You are viewing a plain text version of this content. The canonical link for it is here.

Posted to issues@iceberg.apache.org by GitBox <gi...@apache.org> on 2021/02/05 19:04:47 UTC

[GitHub] [iceberg] stevenzwu edited a comment on issue #2208: IcebergTableSink to write data into multiple iceberg tables

stevenzwu edited a comment on issue #2208:
URL: https://github.com/apache/iceberg/issues/2208#issuecomment-774178386

Yeah, a single Kafka producer/sink supports writing to multiple Kafka topics as long as they are all on the same Kafka cluster. It is a comfortable situation for Kafka. However, it is not without some penalty though, as it will affect data batching and impact disk I/O on the broker side.

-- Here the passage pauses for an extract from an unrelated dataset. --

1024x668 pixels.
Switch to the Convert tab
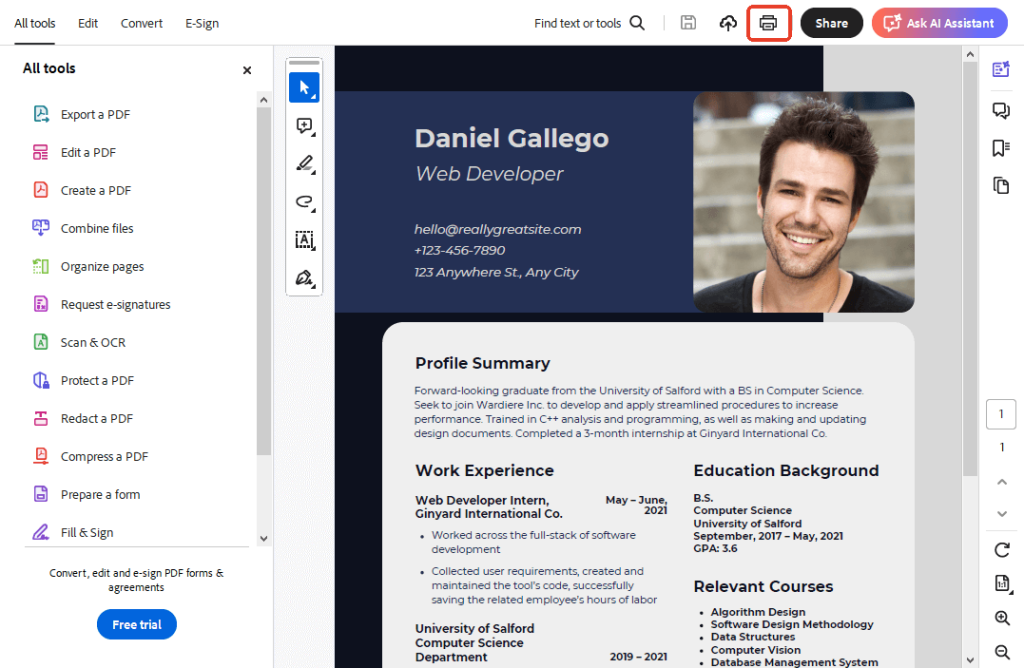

It is very expensive (and maybe impractical) for a single Iceberg sink to support growing and large number tables. The writers would need to keep many open files. That could lead to memory pressure for writer tasks. When it is time to checkpoint and commit, the writers need to flush and upload files for hundreds of tables and the committer needs to commit hundreds of tables. That would be very slow. I would suggest doing the demux before the sink jobs to Iceberg.

Also if you have single Kafka topic holding different and growing number of datasets, you also loose the benefit of schema validation when ingesting data to Kafka. Having separate Kafka topic and schema validation for each dataset may also help with the data quality.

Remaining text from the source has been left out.